Input rows:
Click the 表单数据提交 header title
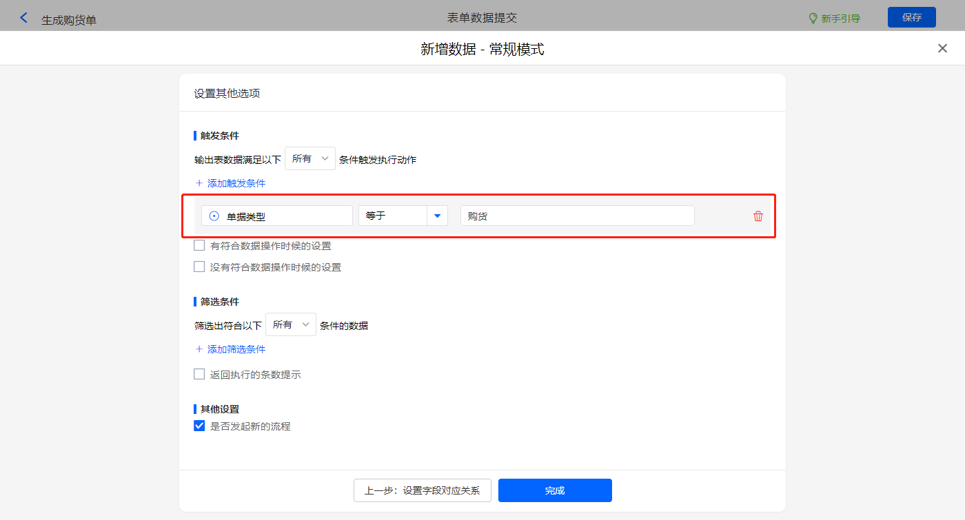 tap(482, 18)
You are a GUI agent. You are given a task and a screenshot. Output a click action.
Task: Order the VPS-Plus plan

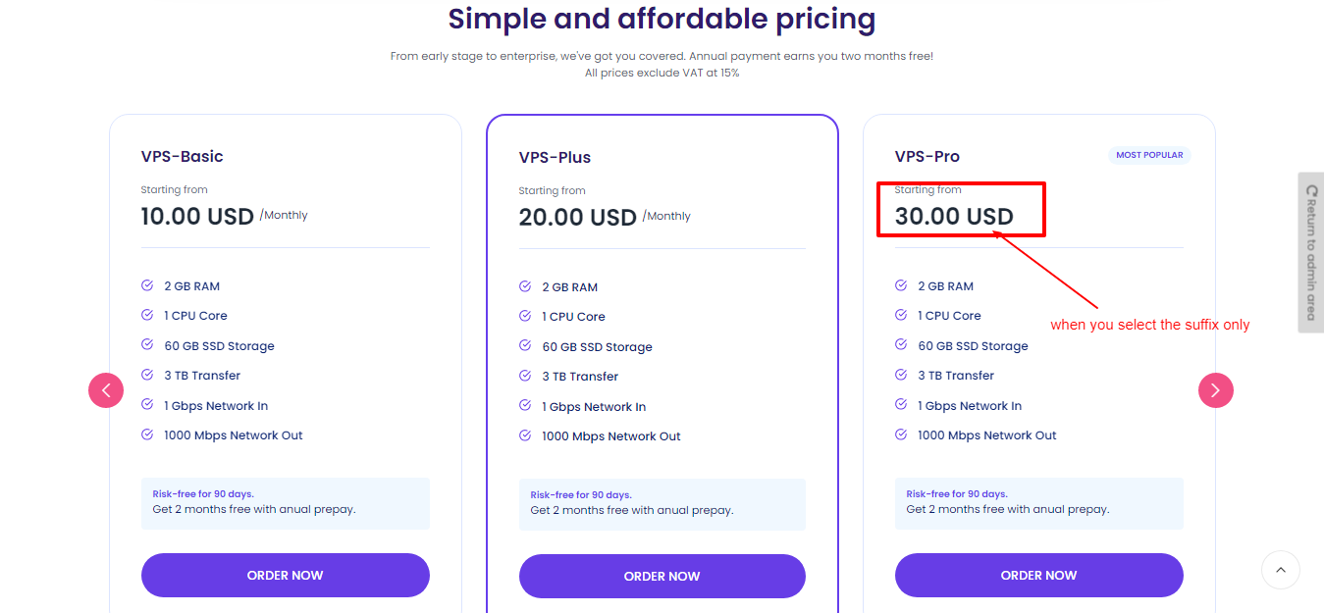click(662, 577)
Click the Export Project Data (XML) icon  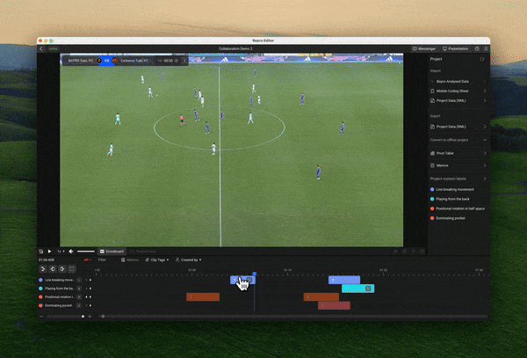[x=432, y=127]
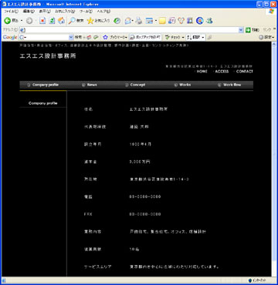Go to the browser Home page icon

61,21
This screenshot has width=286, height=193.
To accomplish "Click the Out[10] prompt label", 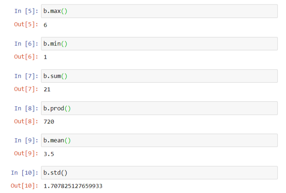I will pyautogui.click(x=25, y=186).
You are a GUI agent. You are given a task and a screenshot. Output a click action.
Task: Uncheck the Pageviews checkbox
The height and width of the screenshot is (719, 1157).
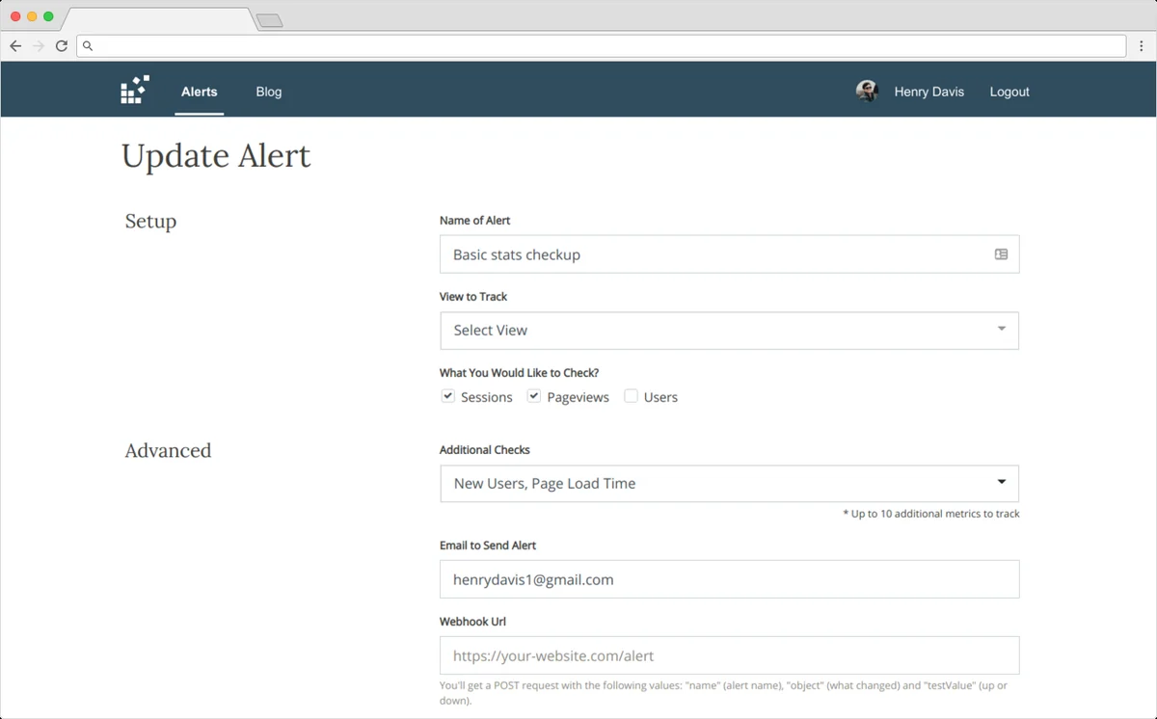coord(534,396)
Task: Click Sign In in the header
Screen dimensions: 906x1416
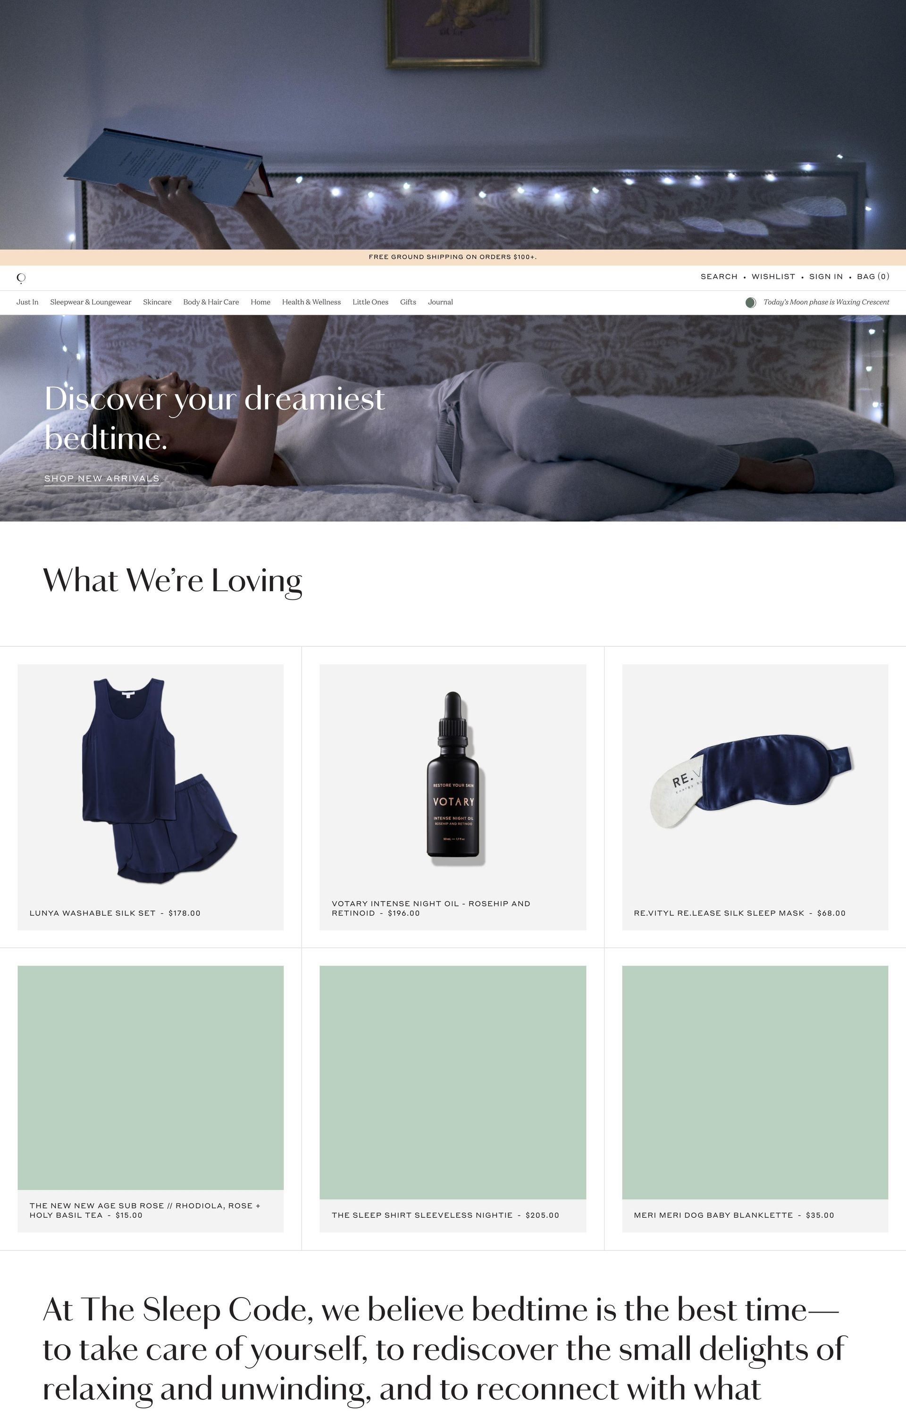Action: pos(825,276)
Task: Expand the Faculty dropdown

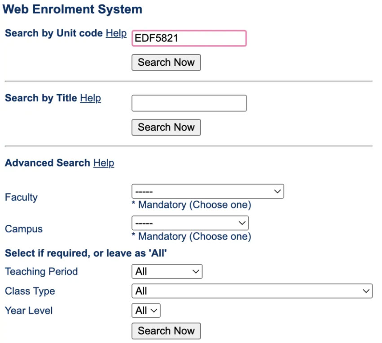Action: (207, 192)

Goal: Locate every line in the entries above that contains the string "height", treating uppercase and lowercase as distinct, and copy each matching line in full.

Exercise solution:
This screenshot has width=286, height=193.
The height and width of the screenshot is (719, 1157).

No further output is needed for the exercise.